WHAT IS ASKED —
Reproduce the material word for word, from its first line up to and including the line with "click(738, 45)".

-- Begin MATERIALS PROVIDED --

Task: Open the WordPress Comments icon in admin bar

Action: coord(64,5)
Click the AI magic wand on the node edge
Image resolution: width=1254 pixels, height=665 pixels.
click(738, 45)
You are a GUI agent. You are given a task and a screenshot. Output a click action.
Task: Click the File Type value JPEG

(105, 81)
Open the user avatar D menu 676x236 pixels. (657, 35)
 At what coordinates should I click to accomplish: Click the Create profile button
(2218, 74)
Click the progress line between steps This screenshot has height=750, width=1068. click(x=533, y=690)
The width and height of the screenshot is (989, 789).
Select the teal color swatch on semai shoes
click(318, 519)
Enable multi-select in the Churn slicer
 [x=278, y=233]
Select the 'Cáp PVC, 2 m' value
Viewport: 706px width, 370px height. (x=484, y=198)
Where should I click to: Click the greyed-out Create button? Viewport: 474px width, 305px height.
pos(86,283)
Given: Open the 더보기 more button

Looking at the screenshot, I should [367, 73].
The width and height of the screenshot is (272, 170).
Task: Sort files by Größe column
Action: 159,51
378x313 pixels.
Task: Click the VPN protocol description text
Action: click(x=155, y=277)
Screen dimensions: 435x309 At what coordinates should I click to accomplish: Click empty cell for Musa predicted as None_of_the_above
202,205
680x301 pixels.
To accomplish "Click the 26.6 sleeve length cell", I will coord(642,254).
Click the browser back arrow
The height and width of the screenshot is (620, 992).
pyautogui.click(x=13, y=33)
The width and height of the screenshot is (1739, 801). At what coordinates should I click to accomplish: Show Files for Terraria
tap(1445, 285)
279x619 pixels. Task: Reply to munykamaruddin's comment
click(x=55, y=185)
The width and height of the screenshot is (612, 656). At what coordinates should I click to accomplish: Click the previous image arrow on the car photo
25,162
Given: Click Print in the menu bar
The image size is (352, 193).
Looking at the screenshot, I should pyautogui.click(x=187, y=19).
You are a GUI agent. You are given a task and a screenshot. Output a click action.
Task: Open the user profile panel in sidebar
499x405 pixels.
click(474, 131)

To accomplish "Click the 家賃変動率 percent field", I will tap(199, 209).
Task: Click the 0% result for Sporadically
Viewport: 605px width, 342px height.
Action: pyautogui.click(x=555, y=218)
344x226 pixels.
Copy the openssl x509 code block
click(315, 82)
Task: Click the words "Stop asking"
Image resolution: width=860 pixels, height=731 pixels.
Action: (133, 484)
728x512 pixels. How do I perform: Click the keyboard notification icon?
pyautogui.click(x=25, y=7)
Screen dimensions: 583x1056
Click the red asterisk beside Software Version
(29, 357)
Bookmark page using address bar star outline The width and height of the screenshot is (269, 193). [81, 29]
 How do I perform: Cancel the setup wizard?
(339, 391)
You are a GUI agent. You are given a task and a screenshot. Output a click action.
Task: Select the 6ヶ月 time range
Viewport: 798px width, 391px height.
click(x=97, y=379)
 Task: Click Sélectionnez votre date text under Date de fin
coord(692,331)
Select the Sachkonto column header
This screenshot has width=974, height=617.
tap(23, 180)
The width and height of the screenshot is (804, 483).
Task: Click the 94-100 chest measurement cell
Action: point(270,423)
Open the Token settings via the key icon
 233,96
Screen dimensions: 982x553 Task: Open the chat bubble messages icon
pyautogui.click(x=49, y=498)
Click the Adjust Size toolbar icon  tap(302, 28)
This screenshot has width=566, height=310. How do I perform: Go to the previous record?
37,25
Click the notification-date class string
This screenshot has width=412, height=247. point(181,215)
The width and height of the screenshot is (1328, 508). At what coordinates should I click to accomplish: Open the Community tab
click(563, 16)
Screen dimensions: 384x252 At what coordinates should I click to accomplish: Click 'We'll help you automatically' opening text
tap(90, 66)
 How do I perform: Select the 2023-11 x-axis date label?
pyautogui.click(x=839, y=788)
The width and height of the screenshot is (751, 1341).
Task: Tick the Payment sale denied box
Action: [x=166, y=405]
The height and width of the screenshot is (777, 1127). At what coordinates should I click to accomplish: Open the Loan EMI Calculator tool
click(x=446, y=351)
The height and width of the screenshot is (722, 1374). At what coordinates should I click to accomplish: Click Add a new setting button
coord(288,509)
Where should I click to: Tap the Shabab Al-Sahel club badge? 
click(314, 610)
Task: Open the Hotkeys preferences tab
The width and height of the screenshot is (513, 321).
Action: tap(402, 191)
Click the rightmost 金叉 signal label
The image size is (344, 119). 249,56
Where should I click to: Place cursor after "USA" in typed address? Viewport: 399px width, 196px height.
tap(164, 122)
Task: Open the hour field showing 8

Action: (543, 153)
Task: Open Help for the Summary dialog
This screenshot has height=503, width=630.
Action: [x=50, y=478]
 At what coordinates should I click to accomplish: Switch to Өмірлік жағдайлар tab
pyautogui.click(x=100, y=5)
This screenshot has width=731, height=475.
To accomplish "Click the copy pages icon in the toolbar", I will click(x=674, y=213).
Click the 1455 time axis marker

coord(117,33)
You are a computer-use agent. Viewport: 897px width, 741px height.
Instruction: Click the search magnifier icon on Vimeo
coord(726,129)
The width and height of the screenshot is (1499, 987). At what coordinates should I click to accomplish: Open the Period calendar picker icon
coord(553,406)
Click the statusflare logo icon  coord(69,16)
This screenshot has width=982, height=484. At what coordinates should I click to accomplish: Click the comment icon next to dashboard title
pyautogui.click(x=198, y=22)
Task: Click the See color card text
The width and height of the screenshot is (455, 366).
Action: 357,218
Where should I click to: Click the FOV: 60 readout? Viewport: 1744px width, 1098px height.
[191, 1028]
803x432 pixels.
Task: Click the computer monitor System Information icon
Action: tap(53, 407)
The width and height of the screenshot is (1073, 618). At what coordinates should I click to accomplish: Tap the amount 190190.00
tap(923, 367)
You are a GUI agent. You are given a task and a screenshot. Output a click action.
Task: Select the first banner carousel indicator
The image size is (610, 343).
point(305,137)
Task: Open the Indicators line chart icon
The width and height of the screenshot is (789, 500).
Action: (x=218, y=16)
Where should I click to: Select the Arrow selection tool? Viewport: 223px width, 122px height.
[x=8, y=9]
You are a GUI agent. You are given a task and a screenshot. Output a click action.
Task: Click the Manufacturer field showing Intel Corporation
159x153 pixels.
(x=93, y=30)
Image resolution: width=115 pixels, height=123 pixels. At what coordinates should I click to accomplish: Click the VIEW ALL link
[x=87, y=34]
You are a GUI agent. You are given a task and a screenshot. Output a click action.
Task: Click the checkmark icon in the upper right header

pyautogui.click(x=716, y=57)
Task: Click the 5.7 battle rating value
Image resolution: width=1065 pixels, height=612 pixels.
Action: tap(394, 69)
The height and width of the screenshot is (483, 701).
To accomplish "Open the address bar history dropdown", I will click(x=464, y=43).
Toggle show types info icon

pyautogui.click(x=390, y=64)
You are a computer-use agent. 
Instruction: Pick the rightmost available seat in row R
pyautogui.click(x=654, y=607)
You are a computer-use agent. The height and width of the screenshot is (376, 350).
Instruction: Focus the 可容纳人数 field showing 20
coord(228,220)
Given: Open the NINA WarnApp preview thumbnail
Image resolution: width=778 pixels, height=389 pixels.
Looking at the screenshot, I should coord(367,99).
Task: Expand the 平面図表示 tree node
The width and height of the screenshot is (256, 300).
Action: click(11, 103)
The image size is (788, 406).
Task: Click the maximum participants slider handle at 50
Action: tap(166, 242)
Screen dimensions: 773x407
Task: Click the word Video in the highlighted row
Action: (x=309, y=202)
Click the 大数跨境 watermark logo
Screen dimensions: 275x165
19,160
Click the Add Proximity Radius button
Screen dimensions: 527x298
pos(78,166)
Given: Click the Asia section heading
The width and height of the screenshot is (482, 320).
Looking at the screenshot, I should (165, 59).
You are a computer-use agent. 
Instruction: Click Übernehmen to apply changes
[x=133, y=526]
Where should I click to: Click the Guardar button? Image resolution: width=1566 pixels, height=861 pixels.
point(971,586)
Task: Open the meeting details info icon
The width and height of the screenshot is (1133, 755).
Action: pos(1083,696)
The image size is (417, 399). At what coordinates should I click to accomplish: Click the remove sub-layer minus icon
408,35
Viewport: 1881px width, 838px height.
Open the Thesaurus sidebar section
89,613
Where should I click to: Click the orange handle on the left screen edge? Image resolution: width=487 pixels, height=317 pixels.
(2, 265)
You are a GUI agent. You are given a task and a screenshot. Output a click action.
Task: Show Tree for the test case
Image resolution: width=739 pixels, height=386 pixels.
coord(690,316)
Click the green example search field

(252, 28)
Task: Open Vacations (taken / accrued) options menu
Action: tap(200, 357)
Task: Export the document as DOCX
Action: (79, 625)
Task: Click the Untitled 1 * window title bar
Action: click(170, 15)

-- End MATERIALS PROVIDED --

FINISHED EXERCISE —
Task: Open the WordPress Comments icon in admin bar

Action: coord(64,5)
Click the AI magic wand on the node edge
Image resolution: width=1254 pixels, height=665 pixels.
click(738, 45)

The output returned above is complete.